The Infamous Achilles’ Heel
Is the story of the Achilles heel even real? Let’s back up, and I’ll explain. Achilles was the son of the goddess Thetis and King Peleus of Phthia. Achilles is most known for his role in the Trojan war, fighting for the side of the Greeks. This war led to his demise and, whether or not you realize, you probably already know the story. The story of Achilles’ death begins from his childhood. When Achilles was a young boy, his mother Thetis was told by the oracle a prophecy about her son.
The prophecy told how Achilles would die young. In a trivial attempt to preserve her son, Thetis took infant Achilles to the River Styx to make him immortal. The story goes that a dip in the river, which flows into the underworld, would make the mortal body immortal. Thetis held him by the heel above the Styx and dipped him in, missing the tip of his heel where she held him. This would serve as Achilles’ weak point and eventually his death.
At the age of around twenty (it is disputed), despite his prophecy of youthful demise, Achilles joined the war effort against Troy, knowing that he would die. Yet Achilles, being the hero he is, refused to stay home, for his honor and glory would be lost. To the Greeks, dying in battle was the most honorable act, and Achilles was most honorable of the Greek warriors.

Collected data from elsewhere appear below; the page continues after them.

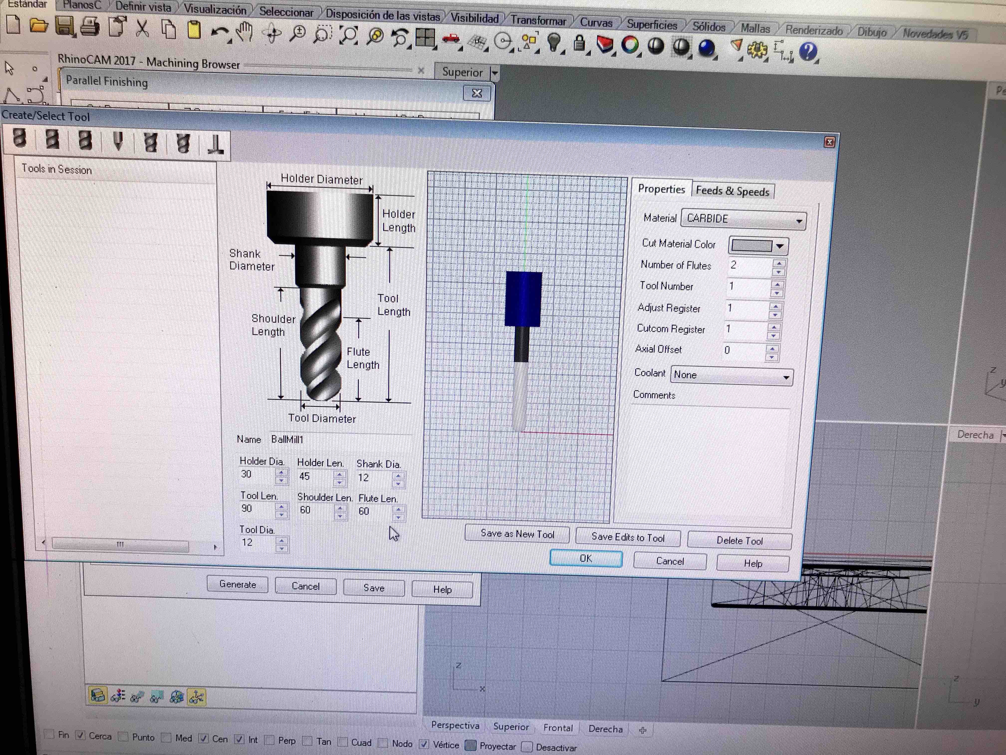The height and width of the screenshot is (755, 1006).
Task: Open the Superior viewport title dropdown arrow
Action: 495,73
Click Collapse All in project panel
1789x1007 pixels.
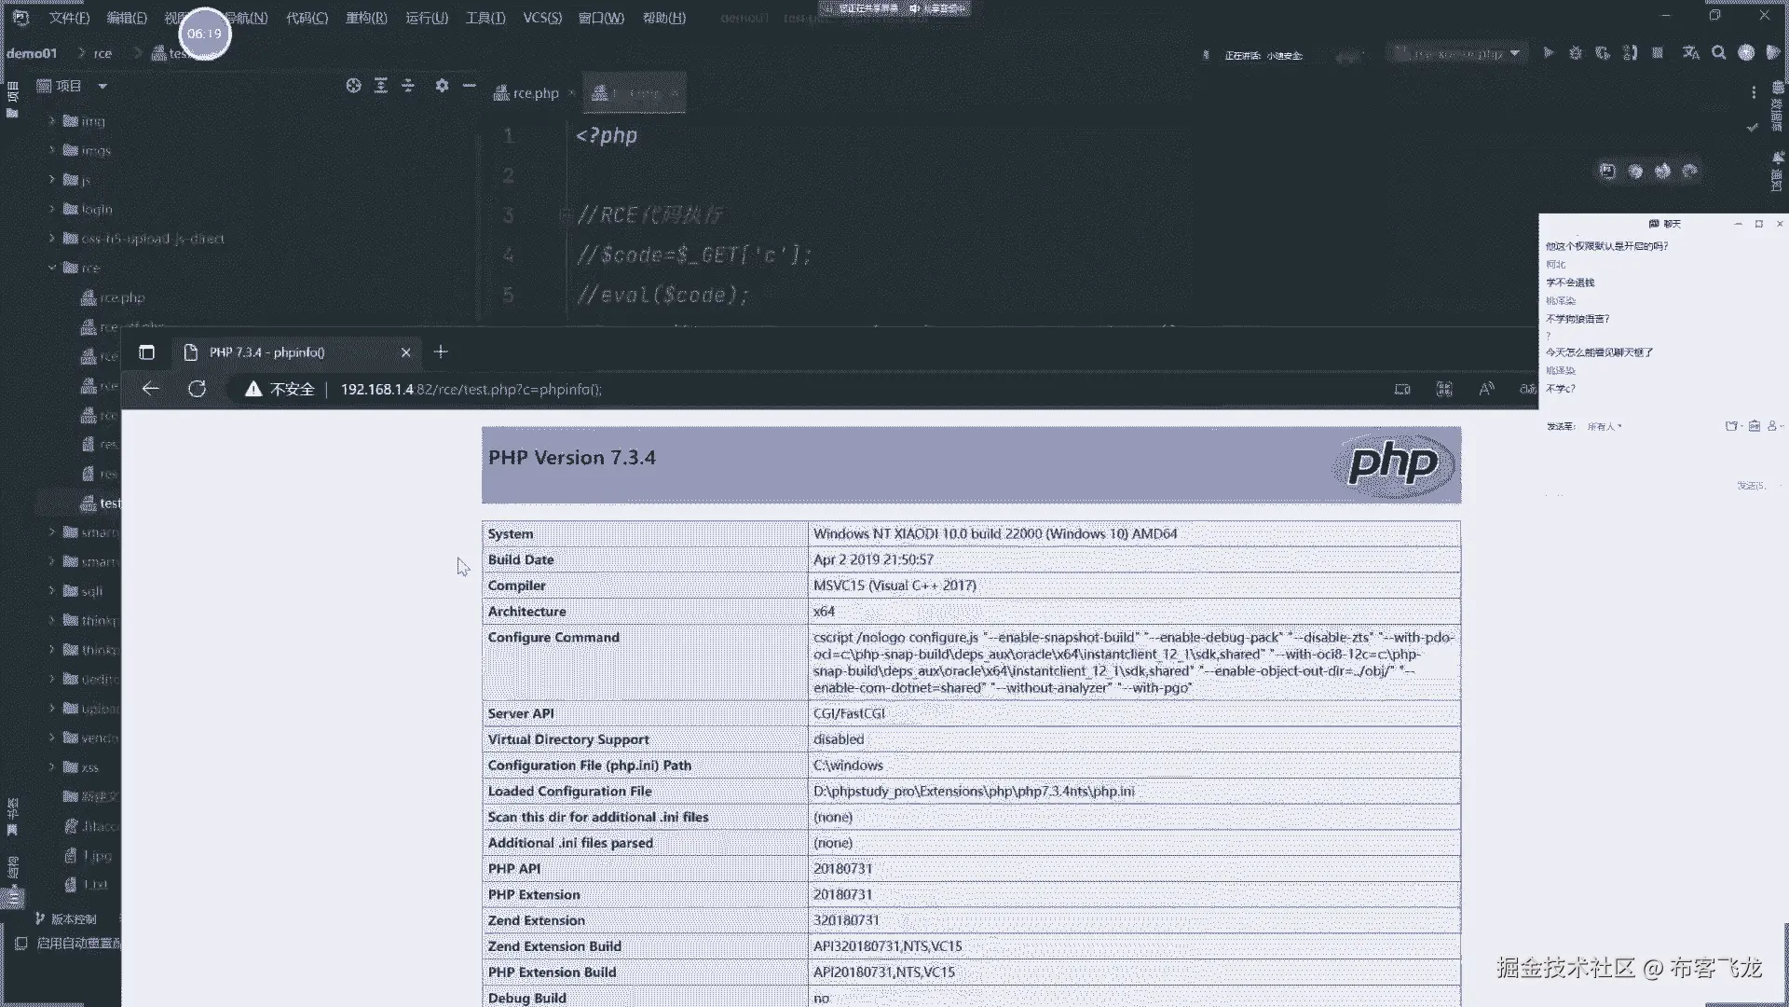pos(408,86)
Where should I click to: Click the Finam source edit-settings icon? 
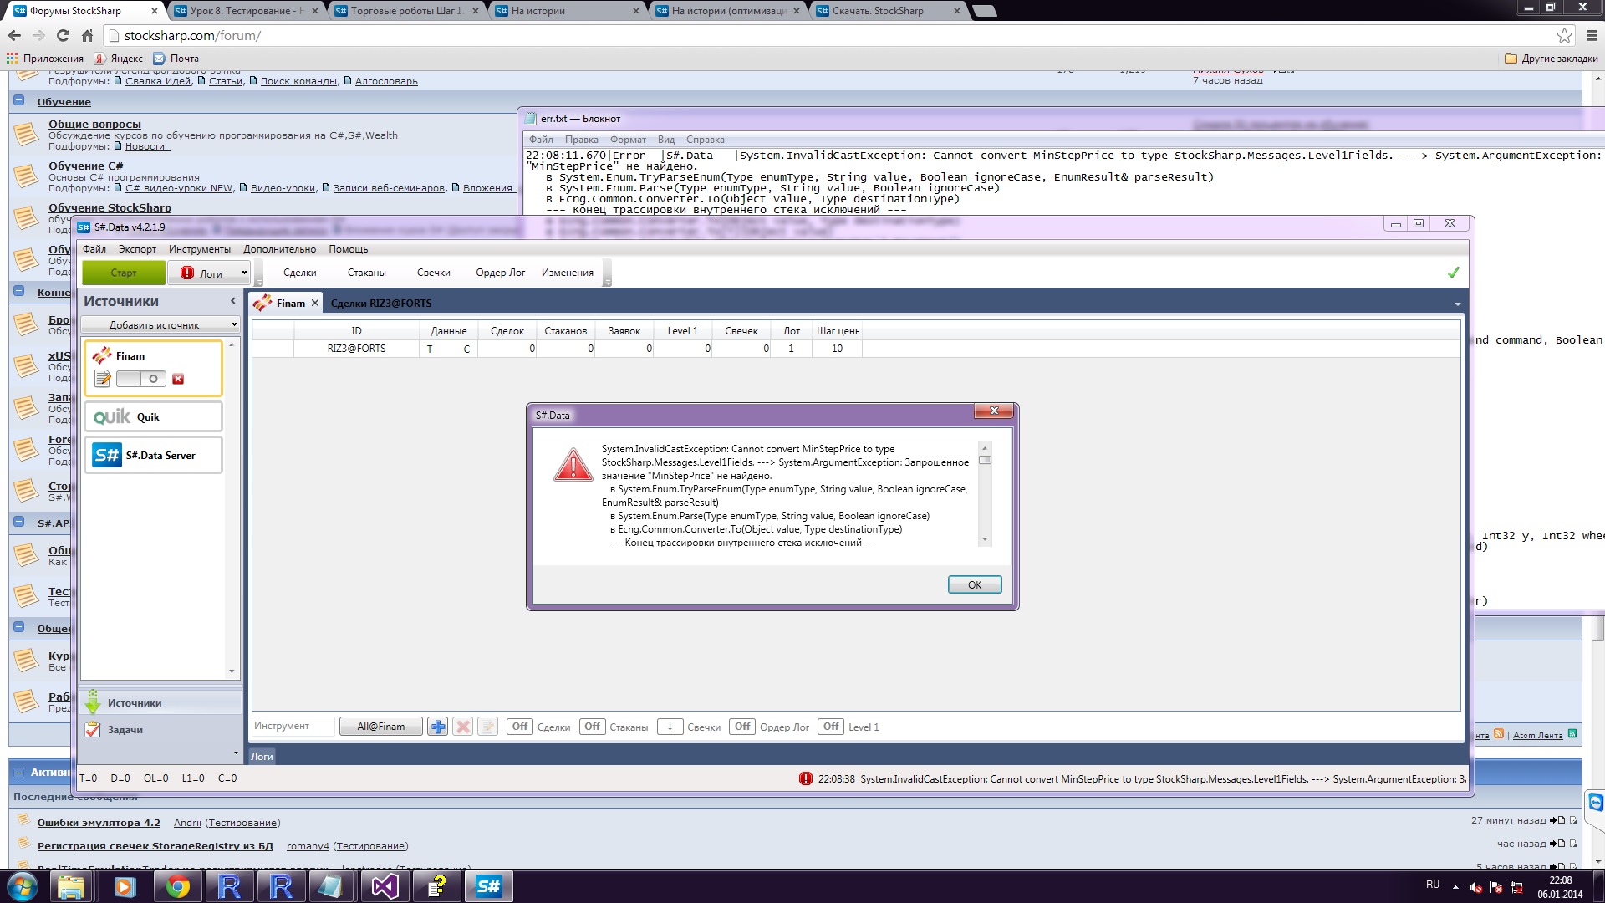(x=103, y=379)
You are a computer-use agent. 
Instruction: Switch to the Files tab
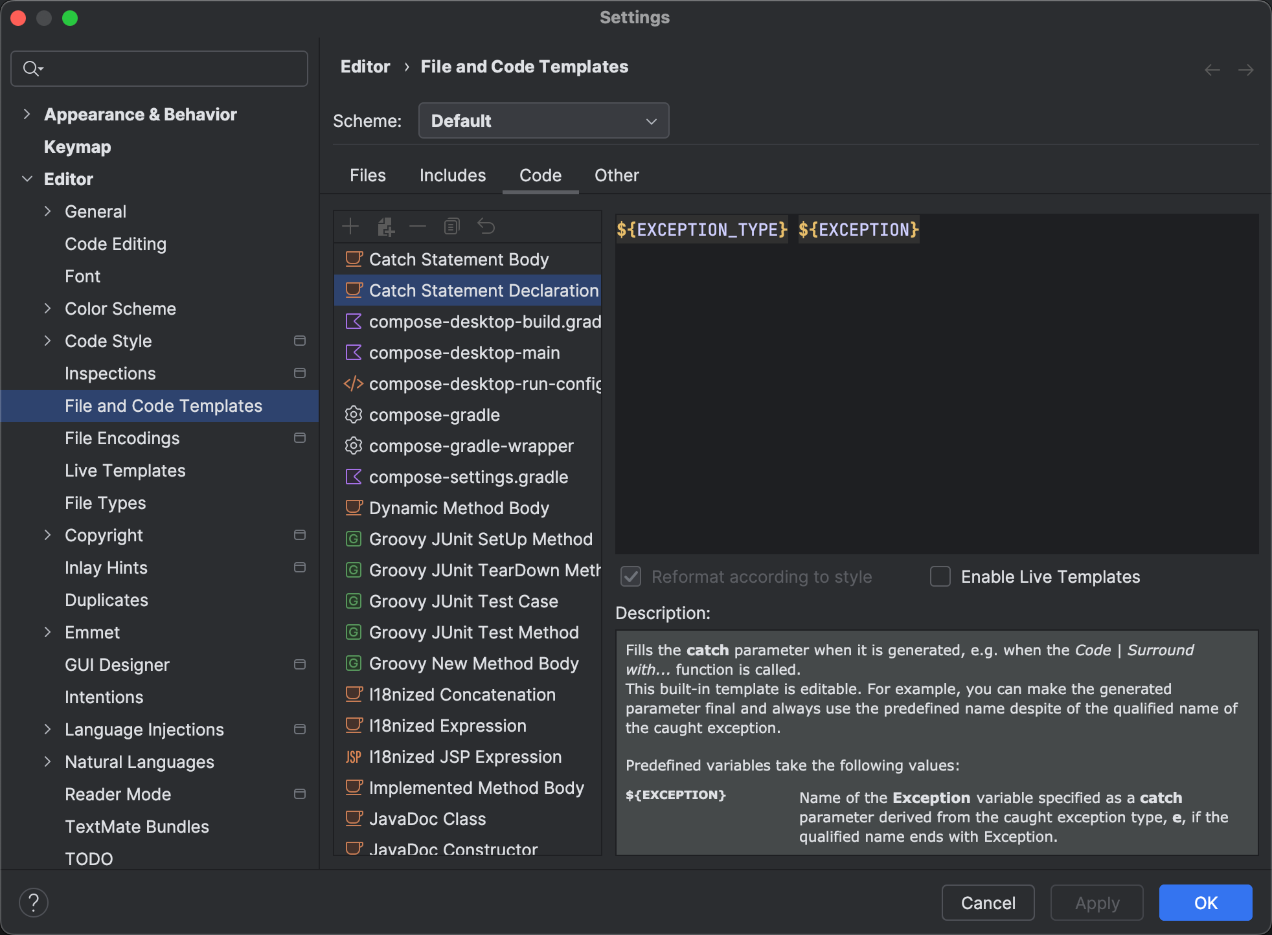(x=367, y=175)
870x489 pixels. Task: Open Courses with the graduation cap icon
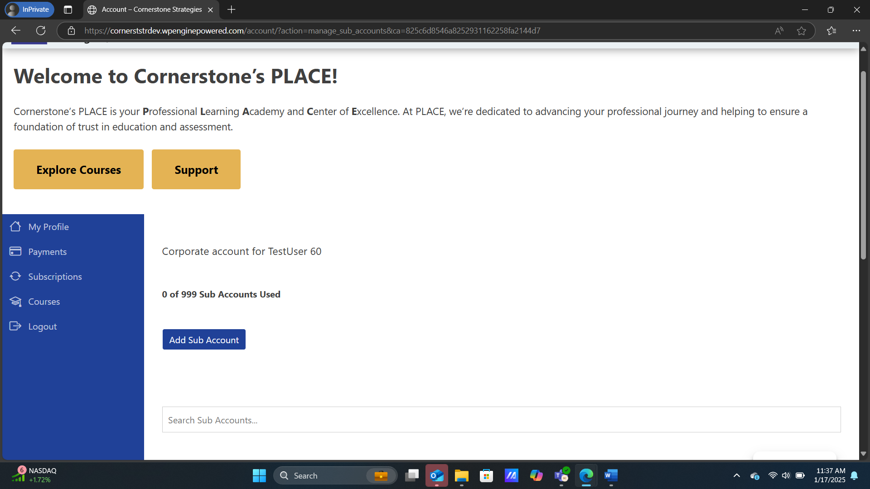coord(16,301)
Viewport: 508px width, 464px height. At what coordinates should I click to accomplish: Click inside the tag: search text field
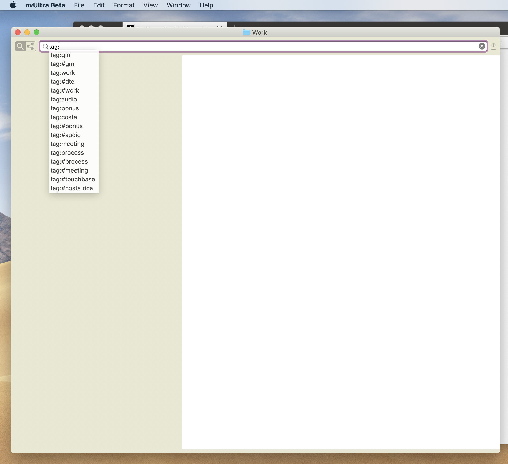[x=252, y=47]
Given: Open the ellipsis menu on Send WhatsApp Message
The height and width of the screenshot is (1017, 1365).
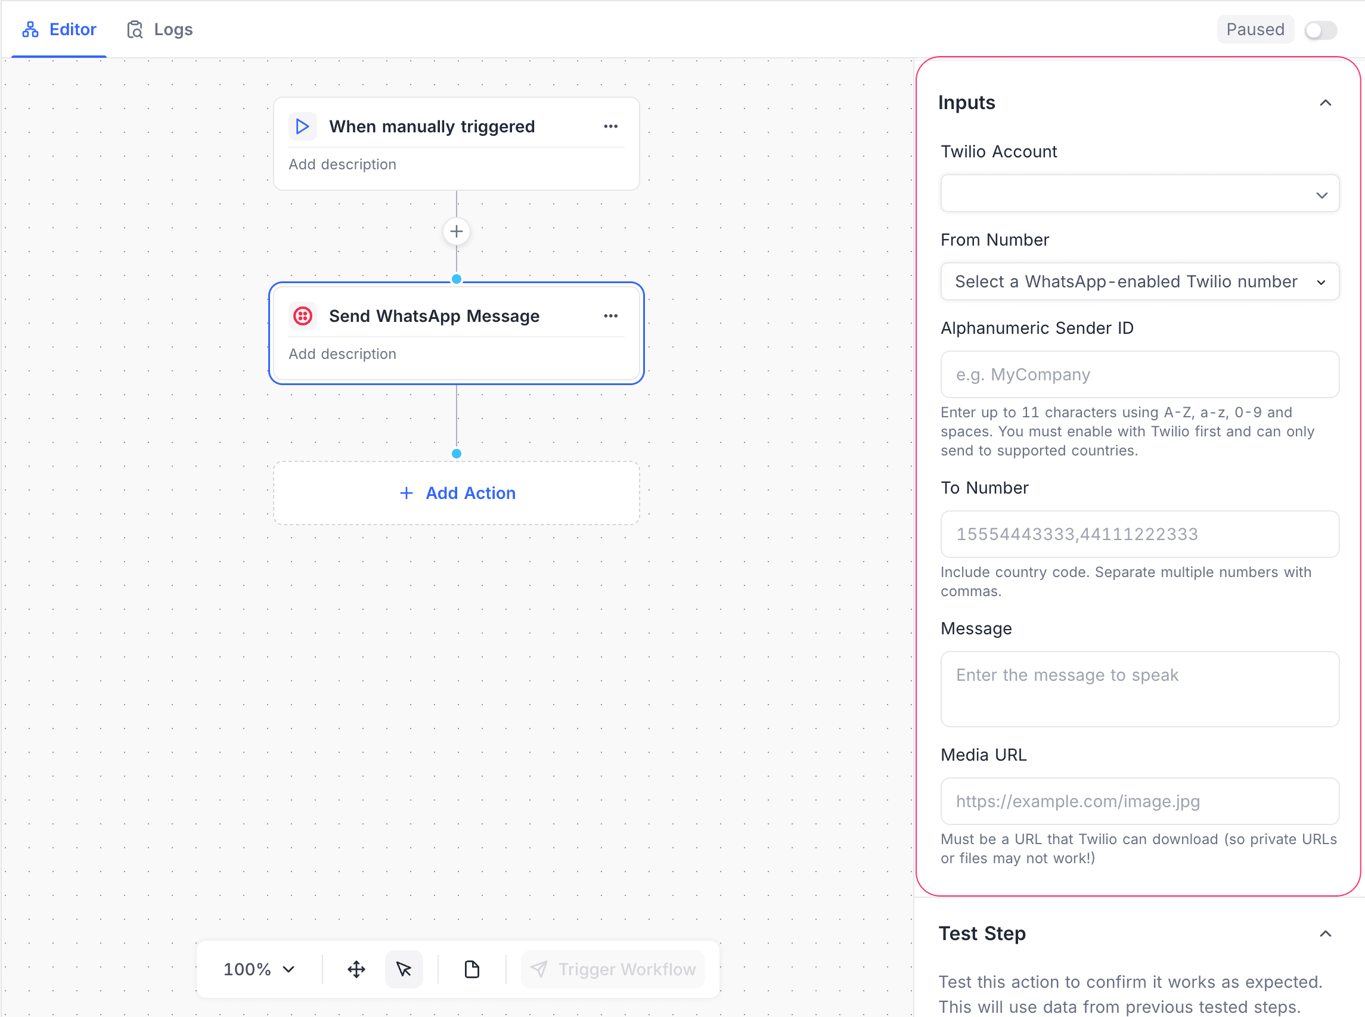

As it was, near the end of the ten year Trojan War, Achilles met his demise by the arrow of Paris. It is understood that the god of Archery, Apollo, assisted Paris’ aim in order to punish Achilles for murdering the god’s son. And divine intervention in the Trojan War was very common. Regardless, Paris struck Achilles in the heel, the one body part attaching Achilles to the confines of the mortal world.
But the story of how Achilles gained his immortality is disputed. Although the River Styx version is most known, more classical myths tell of how Achilles came to his state through a treatment of the godly food, Ambrosia, and his mother’s use of fire to burn away his mortality, except for at the heel where she held him.
In fact, the myth of Achilles’ ‘immortal’ body might not be truthful anyways. The story of his death that we all know, more or less, might be misleading. Achilles’ invulnerability was not discussed in the Iliad, the story of much of the Trojan War. In fact, some works of ancient art portray Achilles with an arrow striking and killing him by the torso. From this, we can gather that the story of Thetis and the River Styx might not be the original version of Achilles’ story.
To further this point, the expression “Achilles heel” only dates to relatively very modern times, the 1840s. So the story of Achilles’ dip, whether it be in the river or the fire, might be recent fabrications altogether. Either way, Achilles will never be forgotten in contemporary art and rhetoric, as his heel represents the fatal flaws within us all.